Stated goal 1 —
Return every line of the records below that contains the word "blue". Case matters.

Provided text —
JMF: It’s funny how in human language we use metaphors and hyperbole all the time and we understand what we mean by it, and nobody takes it literally. If I say, “It’s raining cats and dogs” nobody runs outside to see cats and dogs smashing against the ground. We know what I mean. We know that it’s a way of saying that it’s raining very hard. Nobody has a problem with that. But God forbid that the Scripture should use the same kind of conventions that normal human language does. Well of course it does! If I say the Phillies bombed the Dodgers, I don’t mean the Phillies bombed the Dodgers literally. It’s just a way of saying that they beat them with a high score. Everybody knows that, but then we go to Scripture and we all of a sudden want it to be literal in everything it says….completely misusing it.
JM: Right. And here’s another thing that Christians tend to do along those lines, because they want to take the Bible as being applicable only to them sometimes, and in that way it’s also narrowly viewed. This is what I mean: Sometimes I have people tell me, “Jeff, you’re using these texts from the New Testament from the letters of Paul or the letters of Peter, but those are written to Christians. How can you say that that truth that you’re talking about applies to everyone, when those are expressly written to Christians?”
Well, we have to go to the Scripture and say, okay, these people are Christians. Why are they Christians? When did those things become true for them? …about them being sons of God, about them being adopted, about them being reconciled to God…if we say that those things became true for them when they believed, then I don’t think I would have permission to use anything that was written to those Christians and then apply it to the human race.

Stated goal 2 —
Continue the conversation about how to read Scripture from the point where it stops.

Information shown —
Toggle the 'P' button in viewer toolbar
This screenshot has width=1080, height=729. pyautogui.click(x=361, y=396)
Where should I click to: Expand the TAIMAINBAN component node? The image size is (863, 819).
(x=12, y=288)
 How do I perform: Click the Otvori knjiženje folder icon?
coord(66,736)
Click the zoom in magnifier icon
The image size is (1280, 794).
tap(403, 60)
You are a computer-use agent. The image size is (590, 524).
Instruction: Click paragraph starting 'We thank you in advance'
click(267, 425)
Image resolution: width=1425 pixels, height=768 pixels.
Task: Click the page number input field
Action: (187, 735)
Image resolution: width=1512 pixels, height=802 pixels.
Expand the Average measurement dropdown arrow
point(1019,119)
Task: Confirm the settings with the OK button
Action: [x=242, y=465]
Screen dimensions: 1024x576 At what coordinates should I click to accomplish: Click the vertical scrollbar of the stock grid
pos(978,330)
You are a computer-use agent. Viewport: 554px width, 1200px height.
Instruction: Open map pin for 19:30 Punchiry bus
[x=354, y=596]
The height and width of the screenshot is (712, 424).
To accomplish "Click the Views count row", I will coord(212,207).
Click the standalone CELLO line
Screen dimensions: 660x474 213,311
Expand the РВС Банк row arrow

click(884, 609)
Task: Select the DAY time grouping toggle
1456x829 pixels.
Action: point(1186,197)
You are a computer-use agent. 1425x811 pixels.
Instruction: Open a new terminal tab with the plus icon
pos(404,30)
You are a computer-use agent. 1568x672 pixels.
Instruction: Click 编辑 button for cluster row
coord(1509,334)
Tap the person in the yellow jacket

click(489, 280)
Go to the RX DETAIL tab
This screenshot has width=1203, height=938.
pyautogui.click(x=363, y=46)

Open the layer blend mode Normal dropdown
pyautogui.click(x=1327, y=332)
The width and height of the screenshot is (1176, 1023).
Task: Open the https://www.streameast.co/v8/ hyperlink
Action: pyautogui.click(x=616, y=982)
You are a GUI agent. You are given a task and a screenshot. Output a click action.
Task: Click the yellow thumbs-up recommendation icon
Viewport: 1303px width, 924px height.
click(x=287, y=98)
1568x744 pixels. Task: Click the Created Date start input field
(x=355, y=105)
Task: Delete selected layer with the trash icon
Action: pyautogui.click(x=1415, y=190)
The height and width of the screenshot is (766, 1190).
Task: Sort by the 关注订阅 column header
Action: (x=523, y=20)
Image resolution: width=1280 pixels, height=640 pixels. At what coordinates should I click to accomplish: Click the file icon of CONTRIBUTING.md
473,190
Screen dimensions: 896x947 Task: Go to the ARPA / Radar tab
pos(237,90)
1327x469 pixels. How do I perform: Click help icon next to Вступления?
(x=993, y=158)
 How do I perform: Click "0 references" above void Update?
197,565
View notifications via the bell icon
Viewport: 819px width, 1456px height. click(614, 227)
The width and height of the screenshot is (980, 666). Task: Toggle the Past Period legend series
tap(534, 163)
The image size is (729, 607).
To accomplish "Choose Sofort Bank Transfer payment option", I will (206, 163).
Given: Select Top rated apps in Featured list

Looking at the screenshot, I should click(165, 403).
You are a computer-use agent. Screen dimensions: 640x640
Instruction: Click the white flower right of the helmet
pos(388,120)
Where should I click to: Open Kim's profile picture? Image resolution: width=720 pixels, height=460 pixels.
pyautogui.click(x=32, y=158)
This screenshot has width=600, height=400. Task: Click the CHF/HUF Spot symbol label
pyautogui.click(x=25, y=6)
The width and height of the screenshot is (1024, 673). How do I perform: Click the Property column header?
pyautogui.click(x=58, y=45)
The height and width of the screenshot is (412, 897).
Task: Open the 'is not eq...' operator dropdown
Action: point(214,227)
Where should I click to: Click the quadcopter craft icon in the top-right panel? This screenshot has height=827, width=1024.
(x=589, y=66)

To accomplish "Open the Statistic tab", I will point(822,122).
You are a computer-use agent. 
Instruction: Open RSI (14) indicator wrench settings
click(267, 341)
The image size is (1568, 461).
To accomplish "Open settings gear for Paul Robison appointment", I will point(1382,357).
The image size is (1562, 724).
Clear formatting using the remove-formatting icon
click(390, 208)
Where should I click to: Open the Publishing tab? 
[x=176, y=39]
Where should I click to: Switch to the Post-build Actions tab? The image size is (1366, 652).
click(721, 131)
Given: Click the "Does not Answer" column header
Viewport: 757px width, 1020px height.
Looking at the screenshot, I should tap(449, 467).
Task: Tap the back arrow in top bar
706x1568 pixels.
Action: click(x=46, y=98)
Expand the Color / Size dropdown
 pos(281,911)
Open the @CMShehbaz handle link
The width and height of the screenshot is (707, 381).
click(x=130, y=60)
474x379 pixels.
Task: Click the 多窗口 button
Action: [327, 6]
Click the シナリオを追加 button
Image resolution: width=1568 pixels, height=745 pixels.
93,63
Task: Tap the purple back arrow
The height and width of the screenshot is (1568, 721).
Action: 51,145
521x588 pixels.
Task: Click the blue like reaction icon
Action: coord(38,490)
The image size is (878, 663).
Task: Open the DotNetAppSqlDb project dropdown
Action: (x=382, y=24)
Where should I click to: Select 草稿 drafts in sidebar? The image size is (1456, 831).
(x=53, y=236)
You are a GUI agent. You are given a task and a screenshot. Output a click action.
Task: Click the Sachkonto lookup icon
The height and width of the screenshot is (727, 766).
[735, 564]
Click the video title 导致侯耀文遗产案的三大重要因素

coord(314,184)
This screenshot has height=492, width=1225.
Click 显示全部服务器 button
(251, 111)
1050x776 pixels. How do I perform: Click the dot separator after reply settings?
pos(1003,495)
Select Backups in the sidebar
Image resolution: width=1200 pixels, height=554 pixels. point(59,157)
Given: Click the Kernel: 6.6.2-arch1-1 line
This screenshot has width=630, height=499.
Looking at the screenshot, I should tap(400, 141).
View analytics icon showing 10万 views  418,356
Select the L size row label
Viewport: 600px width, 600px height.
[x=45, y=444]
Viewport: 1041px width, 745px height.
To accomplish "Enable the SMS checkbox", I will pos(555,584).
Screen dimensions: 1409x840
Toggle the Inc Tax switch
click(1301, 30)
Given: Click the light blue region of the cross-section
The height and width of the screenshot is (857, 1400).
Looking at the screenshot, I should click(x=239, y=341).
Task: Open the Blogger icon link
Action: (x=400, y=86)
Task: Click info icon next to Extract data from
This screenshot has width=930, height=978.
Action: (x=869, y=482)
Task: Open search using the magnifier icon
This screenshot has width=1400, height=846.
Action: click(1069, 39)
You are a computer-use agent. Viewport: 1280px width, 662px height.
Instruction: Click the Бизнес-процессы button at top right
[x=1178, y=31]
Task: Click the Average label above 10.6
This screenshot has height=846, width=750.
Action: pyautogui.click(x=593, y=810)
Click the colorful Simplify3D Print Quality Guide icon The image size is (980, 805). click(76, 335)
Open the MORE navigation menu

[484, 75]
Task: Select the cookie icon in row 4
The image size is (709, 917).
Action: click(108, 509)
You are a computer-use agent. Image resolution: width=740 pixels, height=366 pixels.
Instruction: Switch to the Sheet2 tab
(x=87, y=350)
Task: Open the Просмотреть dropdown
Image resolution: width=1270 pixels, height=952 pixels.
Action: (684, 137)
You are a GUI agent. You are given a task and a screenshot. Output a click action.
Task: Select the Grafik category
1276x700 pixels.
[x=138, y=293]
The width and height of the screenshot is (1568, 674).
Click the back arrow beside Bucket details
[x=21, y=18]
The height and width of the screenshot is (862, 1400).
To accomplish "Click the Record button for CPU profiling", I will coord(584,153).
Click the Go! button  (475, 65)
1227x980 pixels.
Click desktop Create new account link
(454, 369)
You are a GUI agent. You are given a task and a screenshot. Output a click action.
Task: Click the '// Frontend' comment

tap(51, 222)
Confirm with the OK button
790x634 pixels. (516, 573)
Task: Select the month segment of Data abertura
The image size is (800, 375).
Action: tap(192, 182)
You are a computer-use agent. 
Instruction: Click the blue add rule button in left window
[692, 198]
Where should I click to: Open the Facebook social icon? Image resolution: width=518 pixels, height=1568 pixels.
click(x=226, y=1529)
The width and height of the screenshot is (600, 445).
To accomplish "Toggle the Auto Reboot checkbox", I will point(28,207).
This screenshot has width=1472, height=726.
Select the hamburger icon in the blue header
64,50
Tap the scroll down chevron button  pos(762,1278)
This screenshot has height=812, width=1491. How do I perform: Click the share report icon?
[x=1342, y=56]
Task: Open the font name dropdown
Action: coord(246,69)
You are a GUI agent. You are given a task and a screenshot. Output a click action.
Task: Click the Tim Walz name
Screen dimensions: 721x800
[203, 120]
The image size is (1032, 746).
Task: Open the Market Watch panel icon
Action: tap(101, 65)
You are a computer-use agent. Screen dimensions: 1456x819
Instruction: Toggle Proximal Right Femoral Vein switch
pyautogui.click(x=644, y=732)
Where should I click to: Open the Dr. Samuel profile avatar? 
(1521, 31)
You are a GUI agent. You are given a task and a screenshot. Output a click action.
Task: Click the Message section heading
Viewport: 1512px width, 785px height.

Right answer 1 —
Task: Click the blue like reaction icon
Given: Click the light blue region of the cross-section
Instruction: Click the blue add rule button in left window
Select the hamburger icon in the blue header

Right answer 2 —
However, there’s a few places I could, because Paul does that when he uses the word “world” or when he says “all people.” But if those things were true about them because of what Christ did, and Christians are only those who by the Holy Spirit come to repentance and believe in Jesus Christ, then they are believing in a prior truth – something that was true about them before they believed it and, in fact, is true about all people, but some haven’t believed it yet, and some may never believe it.
JMF: Ephesians 1, Colossians 1 are explicit about that.
JM: What we can do, in a beautiful way, is to look through the experience of truth, to truth itself. It takes good theological exegesis to do this, but I’m looking through the experience of Christians who are experiencing the truth. You know how Paul talks about Christians coming to a knowledge, people coming to a knowledge of the truth. He doesn’t use the word Christians. Well, that’s what Christians are – folks who have come to a knowledge of the truth and who are celebrating it and worshiping God and giving credit where credit is due.
JMF: Our faith and our belief don’t create the truth or cause it to happen – they accept what is already true.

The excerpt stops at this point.